Work instruction:
Gather all lines in the records below that include the word "dropdown".

Data for the task:
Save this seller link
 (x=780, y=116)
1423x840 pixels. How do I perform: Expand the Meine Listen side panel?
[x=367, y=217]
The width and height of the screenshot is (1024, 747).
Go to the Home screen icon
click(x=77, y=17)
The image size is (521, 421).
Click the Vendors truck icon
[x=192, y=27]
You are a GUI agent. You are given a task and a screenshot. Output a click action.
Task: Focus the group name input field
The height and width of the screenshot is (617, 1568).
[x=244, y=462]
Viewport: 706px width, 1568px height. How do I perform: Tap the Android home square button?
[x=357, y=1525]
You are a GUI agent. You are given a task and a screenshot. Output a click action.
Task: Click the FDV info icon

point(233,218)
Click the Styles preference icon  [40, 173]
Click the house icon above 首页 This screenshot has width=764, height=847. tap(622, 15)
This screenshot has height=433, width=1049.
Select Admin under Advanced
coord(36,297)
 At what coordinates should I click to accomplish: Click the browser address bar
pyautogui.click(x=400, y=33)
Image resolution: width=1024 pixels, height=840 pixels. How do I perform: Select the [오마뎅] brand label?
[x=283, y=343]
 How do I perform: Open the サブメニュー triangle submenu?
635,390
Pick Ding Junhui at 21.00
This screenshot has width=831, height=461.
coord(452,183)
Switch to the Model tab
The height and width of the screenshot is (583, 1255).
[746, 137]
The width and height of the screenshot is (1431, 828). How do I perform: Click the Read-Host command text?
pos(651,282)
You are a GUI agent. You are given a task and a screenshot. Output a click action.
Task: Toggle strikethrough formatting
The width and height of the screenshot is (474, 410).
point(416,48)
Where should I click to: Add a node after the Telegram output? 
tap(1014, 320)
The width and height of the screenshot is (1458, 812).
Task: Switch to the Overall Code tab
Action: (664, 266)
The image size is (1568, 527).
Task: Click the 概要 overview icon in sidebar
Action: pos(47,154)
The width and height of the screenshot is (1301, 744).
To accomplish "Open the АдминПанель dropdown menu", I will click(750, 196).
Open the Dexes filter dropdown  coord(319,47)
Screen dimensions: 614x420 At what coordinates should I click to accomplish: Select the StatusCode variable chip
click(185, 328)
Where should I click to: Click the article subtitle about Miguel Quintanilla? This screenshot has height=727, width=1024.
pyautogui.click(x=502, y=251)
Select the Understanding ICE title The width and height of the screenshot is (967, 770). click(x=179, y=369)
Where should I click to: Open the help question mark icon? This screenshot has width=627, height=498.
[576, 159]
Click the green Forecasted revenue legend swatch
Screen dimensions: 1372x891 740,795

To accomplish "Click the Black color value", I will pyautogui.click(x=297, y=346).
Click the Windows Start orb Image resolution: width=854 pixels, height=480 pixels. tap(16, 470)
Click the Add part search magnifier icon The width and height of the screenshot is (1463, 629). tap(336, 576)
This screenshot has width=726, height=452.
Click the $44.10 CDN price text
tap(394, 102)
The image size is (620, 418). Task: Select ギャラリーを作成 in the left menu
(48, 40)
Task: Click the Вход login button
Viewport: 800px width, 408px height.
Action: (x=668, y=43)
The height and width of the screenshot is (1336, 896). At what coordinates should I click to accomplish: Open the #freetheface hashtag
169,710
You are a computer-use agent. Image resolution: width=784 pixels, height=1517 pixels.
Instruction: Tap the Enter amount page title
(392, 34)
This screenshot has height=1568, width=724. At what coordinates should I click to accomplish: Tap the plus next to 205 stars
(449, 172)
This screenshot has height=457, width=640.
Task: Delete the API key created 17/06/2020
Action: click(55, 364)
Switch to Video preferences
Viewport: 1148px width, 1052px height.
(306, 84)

Task answer:
To accomplish "Open the АдминПанель dropdown menu", I will click(750, 196).
Open the Dexes filter dropdown  coord(319,47)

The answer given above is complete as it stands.